[GIVEN PROBLEM]: Write out every line of the records below as a numbered list, leaving out the blank lines.

[RAW DATA]:
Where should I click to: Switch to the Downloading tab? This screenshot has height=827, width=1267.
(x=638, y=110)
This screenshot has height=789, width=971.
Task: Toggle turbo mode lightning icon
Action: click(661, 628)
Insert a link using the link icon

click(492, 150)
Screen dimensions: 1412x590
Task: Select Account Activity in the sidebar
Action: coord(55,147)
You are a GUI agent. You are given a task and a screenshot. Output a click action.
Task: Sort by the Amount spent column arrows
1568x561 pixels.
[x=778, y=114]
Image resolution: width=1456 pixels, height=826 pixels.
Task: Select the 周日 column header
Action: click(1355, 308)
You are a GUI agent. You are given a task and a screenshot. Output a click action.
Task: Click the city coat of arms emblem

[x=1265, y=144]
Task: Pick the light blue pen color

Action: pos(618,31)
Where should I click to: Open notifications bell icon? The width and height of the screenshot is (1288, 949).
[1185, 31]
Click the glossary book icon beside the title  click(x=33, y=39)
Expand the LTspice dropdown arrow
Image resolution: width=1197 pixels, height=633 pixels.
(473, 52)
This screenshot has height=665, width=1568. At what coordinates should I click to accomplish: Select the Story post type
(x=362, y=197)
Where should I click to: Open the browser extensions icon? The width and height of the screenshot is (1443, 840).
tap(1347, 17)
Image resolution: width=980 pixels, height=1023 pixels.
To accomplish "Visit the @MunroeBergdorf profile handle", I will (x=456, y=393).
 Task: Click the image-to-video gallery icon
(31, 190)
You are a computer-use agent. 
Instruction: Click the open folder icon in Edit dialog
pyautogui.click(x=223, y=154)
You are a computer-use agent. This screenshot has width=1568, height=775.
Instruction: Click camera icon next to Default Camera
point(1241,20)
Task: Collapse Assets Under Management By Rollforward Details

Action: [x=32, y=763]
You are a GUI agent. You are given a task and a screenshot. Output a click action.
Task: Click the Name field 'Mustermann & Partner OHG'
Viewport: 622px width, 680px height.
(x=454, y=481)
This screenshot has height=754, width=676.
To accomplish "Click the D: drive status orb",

[REPLY TO THE TASK]:
1. Where should I click to: Switch to the Downloading tab? This screenshot has height=827, width=1267.
2. (x=638, y=110)
3. This screenshot has height=789, width=971.
4. Task: Toggle turbo mode lightning icon
5. Action: click(661, 628)
6. Insert a link using the link icon
7. click(492, 150)
8. Screen dimensions: 1412x590
9. Task: Select Account Activity in the sidebar
10. Action: coord(55,147)
11. You are a GUI agent. You are given a task and a screenshot. Output a click action.
12. Task: Sort by the Amount spent column arrows
13. 1568x561 pixels.
14. [x=778, y=114]
15. Image resolution: width=1456 pixels, height=826 pixels.
16. Task: Select the 周日 column header
17. Action: click(1355, 308)
18. You are a GUI agent. You are given a task and a screenshot. Output a click action.
19. Task: Click the city coat of arms emblem
20. [x=1265, y=144]
21. Task: Pick the light blue pen color
22. Action: pos(618,31)
23. Where should I click to: Open notifications bell icon? The width and height of the screenshot is (1288, 949).
24. [1185, 31]
25. Click the glossary book icon beside the title  click(x=33, y=39)
26. Expand the LTspice dropdown arrow
27. Image resolution: width=1197 pixels, height=633 pixels.
28. (473, 52)
29. This screenshot has height=665, width=1568. At what coordinates should I click to accomplish: Select the Story post type
30. (x=362, y=197)
31. Where should I click to: Open the browser extensions icon? The width and height of the screenshot is (1443, 840).
32. tap(1347, 17)
33. Image resolution: width=980 pixels, height=1023 pixels.
34. To accomplish "Visit the @MunroeBergdorf profile handle", I will (x=456, y=393).
35.  Task: Click the image-to-video gallery icon
36. (31, 190)
37. You are a computer-use agent. 
38. Instruction: Click the open folder icon in Edit dialog
39. pyautogui.click(x=223, y=154)
40. You are a computer-use agent. This screenshot has width=1568, height=775.
41. Instruction: Click camera icon next to Default Camera
42. point(1241,20)
43. Task: Collapse Assets Under Management By Rollforward Details
44. Action: [x=32, y=763]
45. You are a GUI agent. You are given a task and a screenshot. Output a click action.
46. Task: Click the Name field 'Mustermann & Partner OHG'
47. Viewport: 622px width, 680px height.
48. (x=454, y=481)
49. This screenshot has height=754, width=676.
50. To accomplish "Click the D: drive status orb",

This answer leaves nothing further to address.